Your task >> Rewrite the records starting at the line containing "You are a GUI" and ending at the line containing "[x=117, y=64]", both included, and give only those lines. Keep the requests word for word, but multiply each coordinate in the answers by 1.25 and round to whole numbers, with halves rounded up.

Records shown >>
— Begin —

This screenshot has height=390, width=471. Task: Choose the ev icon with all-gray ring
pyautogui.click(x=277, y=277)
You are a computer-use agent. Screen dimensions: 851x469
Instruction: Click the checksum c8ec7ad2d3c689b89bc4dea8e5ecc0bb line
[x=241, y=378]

— End —
— Begin —

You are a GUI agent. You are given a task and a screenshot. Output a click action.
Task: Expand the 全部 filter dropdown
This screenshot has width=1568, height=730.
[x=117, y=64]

— End —

Output below >>
You are a GUI agent. You are given a task and a screenshot. Output a click action.
Task: Expand the 全部 filter dropdown
This screenshot has width=1568, height=730.
[x=146, y=80]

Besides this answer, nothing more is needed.